You’ve hinted at the problem with
• Lack of a culture of philanthropy AND
• Fundraising is not sufficiently professionalised
The lack of a philanthropy culture stems directly from the TOP. From leaders who view money as ‘filthy lucre’ and fundraisers as ‘money grubbers.’ As long as the CEO and/or Board view fundraising in this distasteful, almost taboo manner, there’s little the fundraiser can do to turn the tide.
Which brings us to lack of professionalism. It’s not just fundraisers who aren’t sufficiently professionalized. It’s also CEOs and boards. Anybody and their dog can found a nonprofit. Many do. Then they ask friends to join the board — folks who know next-to-nothing about the roles and responsibilities of board members. Then they hire someone to do fundraising, and put them in a corner with the admonition to “go raise money.”
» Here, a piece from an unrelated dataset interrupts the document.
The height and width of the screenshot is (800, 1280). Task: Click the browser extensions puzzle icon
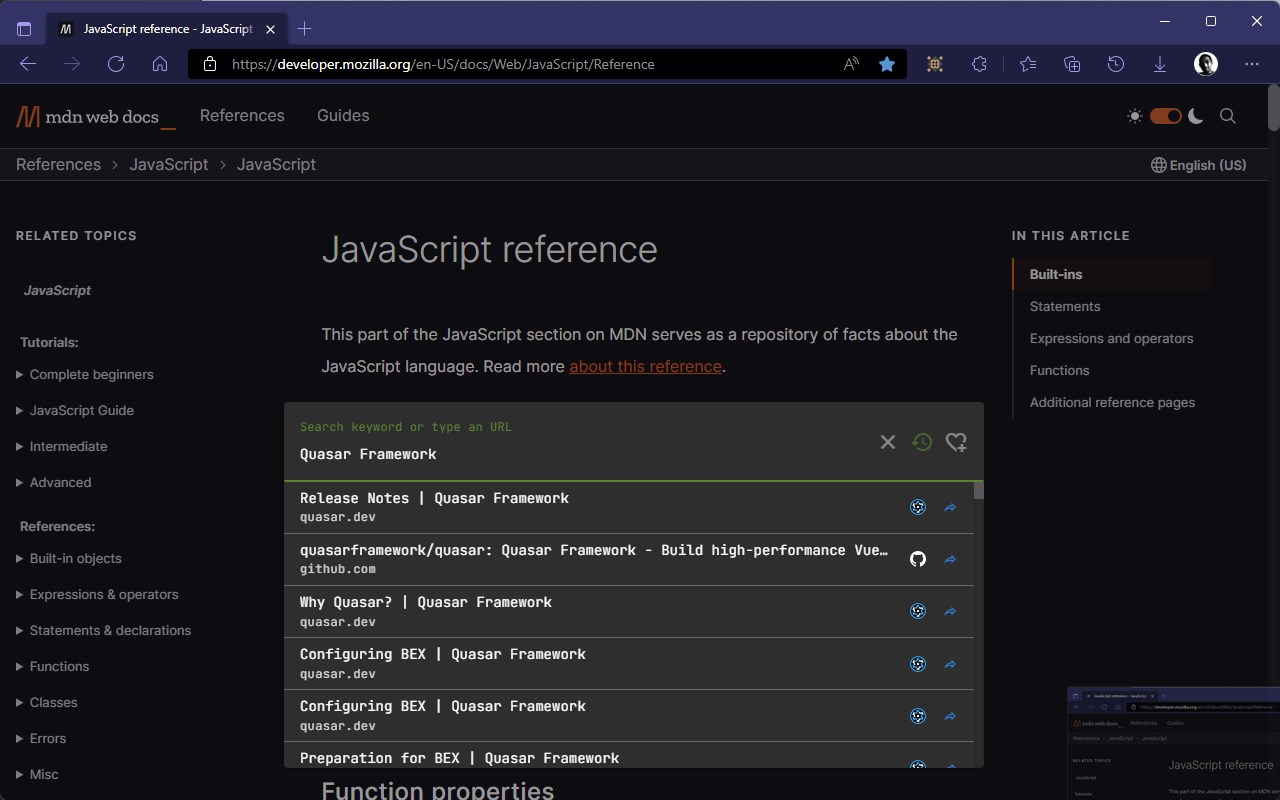979,64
It starts at the top before it seeps down.
Chip – the painting at the art gallery *had* been budgeted for, since the art gallery has an annual acquisition budget for new works. The problem was that all that money had already been spent, and, like everything in life, you can only spend your money once – that applies to art galleries too.
If you spend your cash on something and then something better comes on the market, well, your money’s already gone. Most people in that situation can’t simply pop along to an office somewhere and say: “I spent all my money but now I want to spend it again, so can you give me the money.”
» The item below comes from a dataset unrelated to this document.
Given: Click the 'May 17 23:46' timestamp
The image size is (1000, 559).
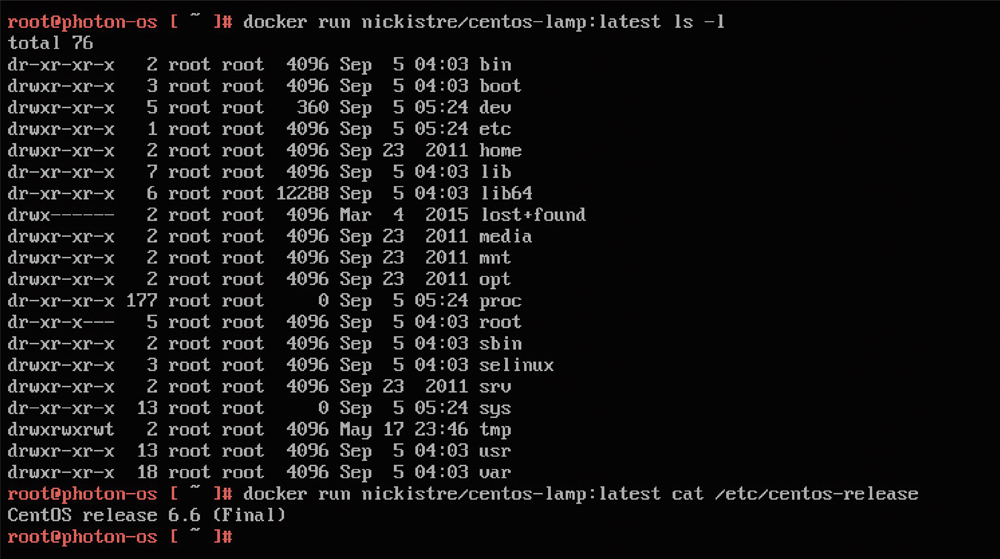Looking at the screenshot, I should coord(404,430).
Context is everything, and of course in a 500-word blog, I wasn’t really able to provide the context to that dialogue between fundraiser and curator. So here is a bit more of that context. The curator’s attitude was symptomatic of an attitude towards fundraising that devalued it and saw it only as service to provide cash but didn’t take much care or interest of what was needed to do that – the classic ‘necessary evil’ attitude. The request for the extra 35k was a bit of a last straw moment.
The failure of bureaucracy (let’s actually call this ‘process’) is not with the fundraiser deciding to do things by the book, but with the failure of the curator and other senior staff at this organisation to have read the book in the first place, or even have a vague idea what’s in the book, or even know on which shelf of which office the book is kept.
I’d also suggest, Chip, that the scenario you present is not comparable with the painting. Emergencies by definition require urgent, immediate action. The situation you describe had suddenly become the number 1 priority of your organisation for that short period of time and all other work was put on hold while you dealt with that. That was not the case at art gallery. The painting was neither an emergency nor a strategic priority, just something that would be nice to have, and all the other work the fundraising team had to do would have gone on concurrently. The only part of the organisation accruing extra work was the fundraising department, but they’d not be getting extra resource (human or time) to do it.
Sure, the fundraiser could have directed resources from other more pressing projects that had already been agreed as strategic priorities, which might then have fallen behind schedule/target; or she could have taken on this extra work by working longer hours and weekends (and asking her team to do the same). The question we need to ask however is: why should she, when the organisation she works for continually devalues and downplays what she does, implicitly criticises her and her team when things go wrong, but barely offers a word of gratitude or hint of recognition when they go well?
There comes a point – for the sake of your own quality of life – when you simply have to say: No, no more.
The art gallery scenario shouldn’t be read a story about what individual people did or didn’t do, but as evidence that something at an organisation or sector level is not working. Whatever that is needs to be identified and fixed. But fundraisers continually taking on more and more work – because the don’t feel they can say no – simply obfuscates and perpetuates the problem.